Craig Wright on CG Backstage

Craig Wright: The security model of Bitcoin isn’t the consensus method

The new iteration of the internet is here, and leaders of the said innovative tech are busy teaching what it can do—among them is Satoshi Nakamoto himself, aka Dr. Craig Wright.

Dr. Wright shared with CoinGeek Backstage on the sidelines of the IEEE in Exeter Blockchain Event how he’s educating the public with IPv6, his view on private blockchains and unified ledgers, advertisement on the internet, and more.

IPv6 is the new version of the internet protocol that enables users to connect directly from other users’ devices—in such a sense that each device on the internet could have its own address to communicate using a peer-to-peer connection. Or, as per Dr. Wright’s words:

“It’s part of the overarching structure of what Bitcoin will be involved with, which is pushing everything to the edge. So edge computing changes things from the cloud to more of a fog where we have lots of little endpoints and individuals able to directly communicate with each other.”

When asked about his opinion regarding private blockchains, Dr. Wright said such concept doesn’t exist.

“So the security model of Bitcoin isn’t the consensus method. It is the fact that the hash header is distributed. Now, if you have 5 billion people each with that hash header [and] something changes, then you’ve got 5 billion witnesses. Whereas the other concept is, ‘Oh, we’re all mining.’ Well, that doesn’t really work that way. What you have is a fixed protocol, and all of those 5 billion people now know that nothing has changed. So if you have it secret, how do you know nothing’s changed?” he pointed out.

Dr. Wright also mentioned that if users have two companies creating records on ledgers, it’s challenging to determine which one is true—eventually creating scams because there are multiple ledgers.

“So the secret here is everything needs to be public. If you own something that you linked to something like a key creation, it needs to be privately held so that you can attest later,” he noted.

Before closing, Dr. Wright and Liggero talked about the advertising model of Google, which they both agreed is full of ads.

“If we have not an ad-based Internet, but one based on monetization of the best service, then you end up with competition. Right now, Google gets everything because Google has the best ad sort of basis,” he said.

Dr.

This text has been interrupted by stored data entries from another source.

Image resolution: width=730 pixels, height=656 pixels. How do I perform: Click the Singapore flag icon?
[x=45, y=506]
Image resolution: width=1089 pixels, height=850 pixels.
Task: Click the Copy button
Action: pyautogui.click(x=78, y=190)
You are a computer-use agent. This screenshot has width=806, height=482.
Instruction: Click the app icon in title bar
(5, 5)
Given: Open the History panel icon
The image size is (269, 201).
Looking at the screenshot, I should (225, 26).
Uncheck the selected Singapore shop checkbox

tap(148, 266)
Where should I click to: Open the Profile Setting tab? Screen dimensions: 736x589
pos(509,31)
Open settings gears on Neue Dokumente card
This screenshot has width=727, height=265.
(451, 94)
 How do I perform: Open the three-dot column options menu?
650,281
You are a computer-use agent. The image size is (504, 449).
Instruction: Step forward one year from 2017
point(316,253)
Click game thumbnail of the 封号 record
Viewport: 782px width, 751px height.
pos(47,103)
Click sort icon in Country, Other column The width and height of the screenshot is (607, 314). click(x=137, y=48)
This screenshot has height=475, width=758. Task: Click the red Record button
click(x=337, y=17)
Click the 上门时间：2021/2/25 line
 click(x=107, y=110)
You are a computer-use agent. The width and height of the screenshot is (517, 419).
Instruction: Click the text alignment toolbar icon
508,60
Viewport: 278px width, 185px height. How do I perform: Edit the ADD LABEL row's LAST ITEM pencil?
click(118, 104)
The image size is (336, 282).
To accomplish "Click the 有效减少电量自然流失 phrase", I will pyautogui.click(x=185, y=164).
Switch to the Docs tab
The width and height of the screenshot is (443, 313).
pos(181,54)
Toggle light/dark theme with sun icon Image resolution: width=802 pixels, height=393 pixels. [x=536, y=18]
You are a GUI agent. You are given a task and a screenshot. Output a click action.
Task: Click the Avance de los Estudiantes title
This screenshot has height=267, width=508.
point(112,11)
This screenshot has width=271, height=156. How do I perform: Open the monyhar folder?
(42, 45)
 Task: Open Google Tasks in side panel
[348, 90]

Wright hopes in the future, users can have more control over the internet because there will be more unique search engines that do different jobs.

“In the future, you’ll be able to have many, many specialist search engines who do different jobs. An example of this would be paying 100th of a cent per search, maybe less, and then being able to monitor what you get for quality and going to the one that gives you the best quality, the best results that actually match what you’re looking for,” he noted.

Wrapping up, Dr. Wright projects a web that takes us away from the current community-based and ad-based Web 2.0 to one that has real engagement.

“Right now, people think that they’re helping because they click like [but they’re] not really doing anything. I mean, look, I said, I like the rainforests. [However, that] didn’t stop anyone [from] cutting down the tree. Whereas if you have property rights and the ability to integrate this, clicking ‘like’ and donating $0.10. If a million people do that, then that’s $100,000 worth of buying new trees,” Dr. Wright concluded.